After creating a second zfs pool and re-creating my containers on the new pool, everything seemed to go smoothly. I then exported/re-imported my images and deleted the old pool. So far so good.
Now, when I try to create a new container from the imported image, the operation fails due to a zfs error, as per below:
t=2019-02-11T16:25:23+0000 lvl=info msg="Creating container" ephemeral=false name=new_container
t=2019-02-11T16:25:24+0000 lvl=info msg="Created container" ephemeral=false name=new_container
t=2019-02-11T16:25:57+0000 lvl=eror msg="zfs rename failed: umount: /var/lib/lxd/storage-pools/pool00/containers/random_container: target is busy\n (In some cases useful info about processes that\n use the device is found by lsof(8) or fuser(1).)\ncannot unmount '/var/lib/lxd/storage-pools/pool00/containers/random_container': umount failed\n"
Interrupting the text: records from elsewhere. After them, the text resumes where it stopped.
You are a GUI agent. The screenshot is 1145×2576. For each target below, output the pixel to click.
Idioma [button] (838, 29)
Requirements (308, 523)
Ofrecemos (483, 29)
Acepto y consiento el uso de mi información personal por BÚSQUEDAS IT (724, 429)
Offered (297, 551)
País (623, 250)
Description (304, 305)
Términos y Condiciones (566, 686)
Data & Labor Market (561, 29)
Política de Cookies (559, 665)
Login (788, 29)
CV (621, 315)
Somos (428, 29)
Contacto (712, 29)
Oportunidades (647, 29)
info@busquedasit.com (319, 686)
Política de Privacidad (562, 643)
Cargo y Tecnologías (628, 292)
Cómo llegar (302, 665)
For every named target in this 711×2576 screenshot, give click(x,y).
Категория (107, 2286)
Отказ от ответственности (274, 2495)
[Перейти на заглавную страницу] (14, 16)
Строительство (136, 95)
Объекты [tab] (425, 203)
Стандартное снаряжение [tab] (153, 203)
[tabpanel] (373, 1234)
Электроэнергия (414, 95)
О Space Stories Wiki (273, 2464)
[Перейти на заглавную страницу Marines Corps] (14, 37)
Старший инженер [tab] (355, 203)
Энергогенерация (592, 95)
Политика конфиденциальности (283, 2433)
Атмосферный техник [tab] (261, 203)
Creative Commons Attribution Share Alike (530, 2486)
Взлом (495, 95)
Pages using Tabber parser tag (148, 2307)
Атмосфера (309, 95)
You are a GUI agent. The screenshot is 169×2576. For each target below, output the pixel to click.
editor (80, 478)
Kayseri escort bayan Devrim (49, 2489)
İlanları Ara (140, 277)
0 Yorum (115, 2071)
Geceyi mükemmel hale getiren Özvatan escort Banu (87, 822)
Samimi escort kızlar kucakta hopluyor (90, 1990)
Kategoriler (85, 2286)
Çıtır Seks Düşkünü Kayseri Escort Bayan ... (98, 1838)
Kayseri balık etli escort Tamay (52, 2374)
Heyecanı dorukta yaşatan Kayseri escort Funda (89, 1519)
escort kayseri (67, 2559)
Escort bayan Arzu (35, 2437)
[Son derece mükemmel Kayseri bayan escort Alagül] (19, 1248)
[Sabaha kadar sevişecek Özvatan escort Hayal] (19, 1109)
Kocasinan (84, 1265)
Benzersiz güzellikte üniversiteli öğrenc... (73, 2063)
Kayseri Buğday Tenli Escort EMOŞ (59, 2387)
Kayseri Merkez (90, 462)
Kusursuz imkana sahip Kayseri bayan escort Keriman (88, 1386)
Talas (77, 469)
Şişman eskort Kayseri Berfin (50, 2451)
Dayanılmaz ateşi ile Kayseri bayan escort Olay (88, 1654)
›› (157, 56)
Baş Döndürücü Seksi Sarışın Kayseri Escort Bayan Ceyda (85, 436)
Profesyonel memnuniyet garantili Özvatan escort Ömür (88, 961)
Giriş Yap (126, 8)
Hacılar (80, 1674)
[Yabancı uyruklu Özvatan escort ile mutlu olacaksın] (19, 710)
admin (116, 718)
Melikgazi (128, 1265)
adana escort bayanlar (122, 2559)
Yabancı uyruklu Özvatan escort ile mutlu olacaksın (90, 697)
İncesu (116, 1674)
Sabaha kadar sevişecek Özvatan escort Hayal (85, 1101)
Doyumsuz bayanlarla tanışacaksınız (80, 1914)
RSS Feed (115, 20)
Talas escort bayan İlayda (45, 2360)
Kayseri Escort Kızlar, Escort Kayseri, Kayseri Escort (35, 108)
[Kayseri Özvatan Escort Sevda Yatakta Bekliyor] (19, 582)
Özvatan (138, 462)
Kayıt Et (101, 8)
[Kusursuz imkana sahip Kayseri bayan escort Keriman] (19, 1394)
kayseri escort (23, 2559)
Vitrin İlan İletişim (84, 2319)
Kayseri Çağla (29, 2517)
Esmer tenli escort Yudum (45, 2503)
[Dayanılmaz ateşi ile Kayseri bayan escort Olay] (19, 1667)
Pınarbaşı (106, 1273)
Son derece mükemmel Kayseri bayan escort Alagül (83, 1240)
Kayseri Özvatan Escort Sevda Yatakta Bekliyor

t=2019-02-11T16:25:57+0000 lvl=info msg="Deleting container" created=2019-02-11T16:25:23+0000 ephemeral=false name=new_container used=1970-01-01T00:00:00+0000
t=2019-02-11T16:25:57+0000 lvl=info msg="Deleted container" created=2019-02-11T16:25:23+0000 ephemeral=false name=new_container used=1970-01-01T00:00:00+0000
If i shutdown the referenced “random_container”, another one is reported.
I am buffled as to why zfs would be trying to rename an existing dataset, let alone why it fails.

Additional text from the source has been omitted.